Through-thickness strain field measurement using the mirror-assisted multi-view digital image correlation

Abstract

A low-cost, easy-to-implement and effective mirror-assisted multi-view digital image correlation (multi-view DIC) technique, which uses only a regular two-camera stereo-DIC system and two planar reflective mirrors, is proposed for the full-field through-thickness strain (TTS) measurement of sheet samples. The front and rear surfaces of a plate-shaped sample are reflected by the mirrors and form two virtual surfaces behind the mirrors. The virtual surfaces are simultaneously captured and subsequently reconstructed by the stereo-DIC system.

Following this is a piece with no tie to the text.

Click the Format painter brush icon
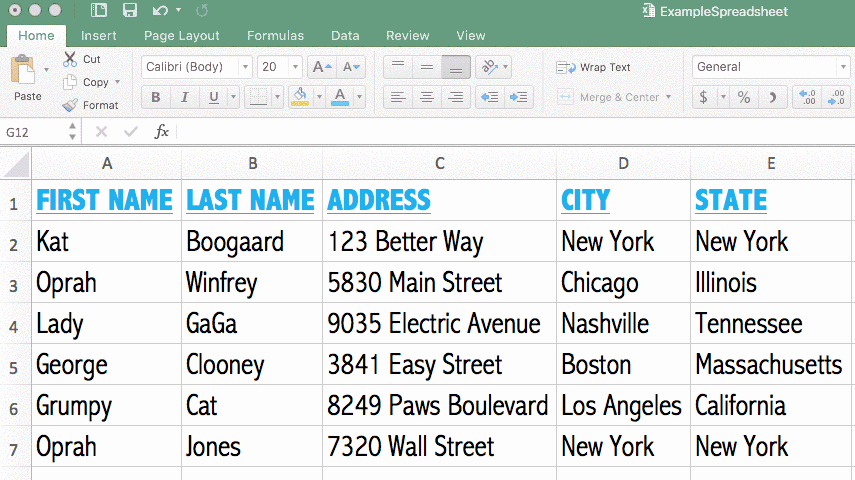This screenshot has width=855, height=480. click(70, 105)
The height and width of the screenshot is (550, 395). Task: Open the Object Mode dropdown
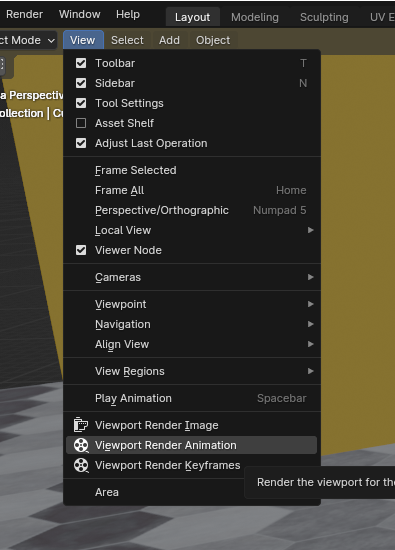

Furthermore, by utilizing the speckle patterns premade on the two mirrors, the 3D shapes of real surfaces can be estimated from the reconstructed virtual surfaces. By subtracting the 3D coordinates of the rear surface from those of the front surface, the full-field thickness distributions and TTS maps of the sample can be calculated. Compared with the regular multi-view DIC, which requires at least four cameras, the proposed technique has the prominent advantages of direct full-field TTS measurement by using only two cameras and simple implementation procedures. Two real experiments, including the full-field TTS measurement of a sheet sample subjected to in-plane translation and the thinning limit estimation of an advanced high-strength steel specimen subjected to uniaxial tensile loading, well validated the efficacy and accuracy of the developed technique.